--- STATED GOAL ---
From the memoir passage below about growing up in suburban Melbourne, reproduce verbatim the portion that opens with the words containing "The local library" and closes with "Hoist (washing line).".

--- DOCUMENT SEGMENT ---
I am a “Sputnik,” born in the year the Soviet satellite launched the Cold War into space. Sixty years ago, the launch by the Russians of the first artificial Earth satellite on 4 October 1957 seemed to many in the West a threatening symbol of escalating superpower rivalry. And it did unleash extreme military anxiety and triggered what became known as the Space Race. Twelve years later, in the midwinter of 1969, I remember waking up just before midnight to watch on TV a Saturn V US rocket wreathed in smoke and flame inch its way off the ground at Cape Canaveral. It powered mightily against the pull of gravity and triumphed. Apollo 11 was beginning its journey out of Earth’s atmosphere towards the moon.
I saw this spectacle from a suburban home in the outer suburbs of Melbourne, Australia. The house was built by my father on a gentle hill of vacant paddocks in the year 1950—a key turning point in the history of the world, as it turned out. My parents were among those who, after the war, built with earnest commitment the homes that signified their return to family and security. Building materials were scarce and skilled labour was in demand. At the weekend, across Melbourne’s burgeoning outer suburbs, people busied themselves around trenches, timber frames and humble small-roomed dwellings. The first photographs in our family album show the timber frame rising alone against the sky from amidst the grass on the hill, awaiting its brick veneer. Dad queued up each week at the hardware store for a pound of nails—his building ration in hard times—and sometimes enlisted workmates to collect a quota of nails on his behalf so that work on the house could proceed at the weekend.
I grew up on this frontier, in Balwyn, an eastern, middle-class suburb of Melbourne. My experience of Balwyn as a child was of a raw, new suburb privatised into houses on blocks behind hedges and fences, inhabited by nuclear families in the nuclear age. The public spaces were desolate. An overgrown easement (and it was called just that: “The Easement”) provided my only casual access to “wild nature,” which meant a linear paddock of untamed grass. This was clearly different from the “Nature Strip”—the common lawn at the front of each home. At first, there were daily deliveries of milk and bread by horse and cart. Public transport was poor. The key to freedom was petroleum and the private car, and the yawning double garage soon began to take pride of place over the front door of newly-built homes. The car shaped the suburb—Melbourne’s first traffic roundabout was built near us, and it was such an innovation in a linear, rectangular streetscape that the whole neighbourhood became known simply as “The Roundabout.”
The local library was a bus that came once a week. I keenly remember evening visits in my dressing gown to the crowded aisle of the book bus, and then reading the borrowed books during the next week by our open fire. To fuel that fire, “the Nature Strip” fulfilled its destiny every winter when it received a delivery of a tonne of mallee eucalyptus roots that had been grubbed out of Victoria’s northwestern plains to convert them to wheat lands. In summer, “the mallee” (as that distant region was known) visited us in another form: red dust blew hundreds of kilometres from those exposed and eroding paddocks, rusting our drying clothes on the backyard Hills Hoist (washing line).

--- MATERIAL ---
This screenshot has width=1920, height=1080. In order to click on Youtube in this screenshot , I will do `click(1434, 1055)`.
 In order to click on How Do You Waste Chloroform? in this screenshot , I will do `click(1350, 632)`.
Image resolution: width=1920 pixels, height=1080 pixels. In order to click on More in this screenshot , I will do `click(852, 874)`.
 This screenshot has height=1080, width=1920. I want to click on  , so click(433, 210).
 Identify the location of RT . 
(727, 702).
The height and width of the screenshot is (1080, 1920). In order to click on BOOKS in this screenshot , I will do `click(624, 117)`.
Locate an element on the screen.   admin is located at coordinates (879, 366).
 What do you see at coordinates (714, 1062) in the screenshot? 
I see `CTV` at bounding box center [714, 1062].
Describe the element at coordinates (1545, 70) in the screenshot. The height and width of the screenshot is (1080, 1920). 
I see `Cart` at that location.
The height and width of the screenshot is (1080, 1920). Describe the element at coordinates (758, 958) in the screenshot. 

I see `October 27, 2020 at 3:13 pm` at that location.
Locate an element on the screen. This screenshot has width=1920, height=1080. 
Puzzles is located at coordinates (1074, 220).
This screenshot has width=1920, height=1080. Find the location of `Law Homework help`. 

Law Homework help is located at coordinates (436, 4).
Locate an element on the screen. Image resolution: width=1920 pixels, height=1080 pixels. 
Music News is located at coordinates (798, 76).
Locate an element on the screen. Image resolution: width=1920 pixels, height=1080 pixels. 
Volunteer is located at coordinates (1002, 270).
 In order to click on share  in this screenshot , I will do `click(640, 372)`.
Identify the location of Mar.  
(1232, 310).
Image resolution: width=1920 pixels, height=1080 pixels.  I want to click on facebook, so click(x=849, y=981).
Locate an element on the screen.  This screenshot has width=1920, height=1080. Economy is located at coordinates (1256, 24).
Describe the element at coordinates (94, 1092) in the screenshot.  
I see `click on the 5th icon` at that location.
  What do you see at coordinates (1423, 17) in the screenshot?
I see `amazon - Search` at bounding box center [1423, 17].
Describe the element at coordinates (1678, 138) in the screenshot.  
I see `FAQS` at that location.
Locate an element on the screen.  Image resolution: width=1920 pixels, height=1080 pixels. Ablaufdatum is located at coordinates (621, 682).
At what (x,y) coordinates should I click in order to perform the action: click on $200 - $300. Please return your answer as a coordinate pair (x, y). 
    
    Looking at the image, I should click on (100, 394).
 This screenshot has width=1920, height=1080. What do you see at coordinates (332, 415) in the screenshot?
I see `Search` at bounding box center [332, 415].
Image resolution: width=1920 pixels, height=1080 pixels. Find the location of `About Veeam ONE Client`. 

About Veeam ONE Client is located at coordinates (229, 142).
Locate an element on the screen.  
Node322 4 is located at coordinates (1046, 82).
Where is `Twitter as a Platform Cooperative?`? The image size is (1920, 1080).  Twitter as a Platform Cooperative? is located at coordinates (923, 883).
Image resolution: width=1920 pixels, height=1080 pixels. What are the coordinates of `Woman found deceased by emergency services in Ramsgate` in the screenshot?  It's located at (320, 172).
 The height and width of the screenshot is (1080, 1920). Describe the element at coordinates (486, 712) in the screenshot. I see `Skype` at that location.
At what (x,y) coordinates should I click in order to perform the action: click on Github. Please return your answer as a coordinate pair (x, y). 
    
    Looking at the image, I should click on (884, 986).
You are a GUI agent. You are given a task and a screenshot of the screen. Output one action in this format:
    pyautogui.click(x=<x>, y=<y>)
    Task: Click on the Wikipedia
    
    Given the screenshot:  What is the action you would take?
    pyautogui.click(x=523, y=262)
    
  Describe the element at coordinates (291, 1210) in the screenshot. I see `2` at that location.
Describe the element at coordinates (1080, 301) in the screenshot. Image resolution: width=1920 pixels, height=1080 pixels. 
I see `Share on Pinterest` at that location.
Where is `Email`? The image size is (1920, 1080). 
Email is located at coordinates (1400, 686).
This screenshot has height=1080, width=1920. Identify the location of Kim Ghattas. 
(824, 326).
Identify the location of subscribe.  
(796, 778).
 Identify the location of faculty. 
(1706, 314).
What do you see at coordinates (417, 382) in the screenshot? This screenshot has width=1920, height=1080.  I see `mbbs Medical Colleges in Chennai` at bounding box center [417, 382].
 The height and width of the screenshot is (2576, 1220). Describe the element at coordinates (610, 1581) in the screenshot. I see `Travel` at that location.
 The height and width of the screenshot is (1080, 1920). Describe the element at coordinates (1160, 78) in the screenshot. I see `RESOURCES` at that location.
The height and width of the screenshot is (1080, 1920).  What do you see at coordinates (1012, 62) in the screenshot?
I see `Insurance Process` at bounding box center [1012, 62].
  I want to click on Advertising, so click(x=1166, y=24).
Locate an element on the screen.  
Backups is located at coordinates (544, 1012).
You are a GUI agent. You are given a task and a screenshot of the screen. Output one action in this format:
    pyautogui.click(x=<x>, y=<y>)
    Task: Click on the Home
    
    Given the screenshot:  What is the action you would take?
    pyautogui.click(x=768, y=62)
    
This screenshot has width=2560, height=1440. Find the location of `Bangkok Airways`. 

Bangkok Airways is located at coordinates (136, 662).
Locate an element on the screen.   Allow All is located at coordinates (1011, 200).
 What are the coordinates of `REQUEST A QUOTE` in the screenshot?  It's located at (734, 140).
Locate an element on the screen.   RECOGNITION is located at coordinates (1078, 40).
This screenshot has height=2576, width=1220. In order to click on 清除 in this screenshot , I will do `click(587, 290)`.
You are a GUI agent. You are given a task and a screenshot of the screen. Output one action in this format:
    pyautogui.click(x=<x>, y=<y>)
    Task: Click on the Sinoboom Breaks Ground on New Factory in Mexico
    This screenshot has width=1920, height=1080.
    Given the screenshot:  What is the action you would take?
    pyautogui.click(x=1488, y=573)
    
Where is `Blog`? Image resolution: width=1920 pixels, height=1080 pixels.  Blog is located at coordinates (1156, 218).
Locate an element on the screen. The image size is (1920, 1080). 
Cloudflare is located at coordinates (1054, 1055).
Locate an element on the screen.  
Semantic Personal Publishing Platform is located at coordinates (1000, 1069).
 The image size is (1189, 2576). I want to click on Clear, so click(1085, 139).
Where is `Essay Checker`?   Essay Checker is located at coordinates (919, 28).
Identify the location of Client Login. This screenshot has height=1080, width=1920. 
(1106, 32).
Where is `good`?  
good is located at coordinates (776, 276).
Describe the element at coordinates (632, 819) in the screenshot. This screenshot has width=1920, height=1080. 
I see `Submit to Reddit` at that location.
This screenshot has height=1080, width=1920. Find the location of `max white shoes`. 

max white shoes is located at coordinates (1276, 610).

--- TASK ANSWER ---
The local library was a bus that came once a week. I keenly remember evening visits in my dressing gown to the crowded aisle of the book bus, and then reading the borrowed books during the next week by our open fire. To fuel that fire, “the Nature Strip” fulfilled its destiny every winter when it received a delivery of a tonne of mallee eucalyptus roots that had been grubbed out of Victoria’s northwestern plains to convert them to wheat lands. In summer, “the mallee” (as that distant region was known) visited us in another form: red dust blew hundreds of kilometres from those exposed and eroding paddocks, rusting our drying clothes on the backyard Hills Hoist (washing line).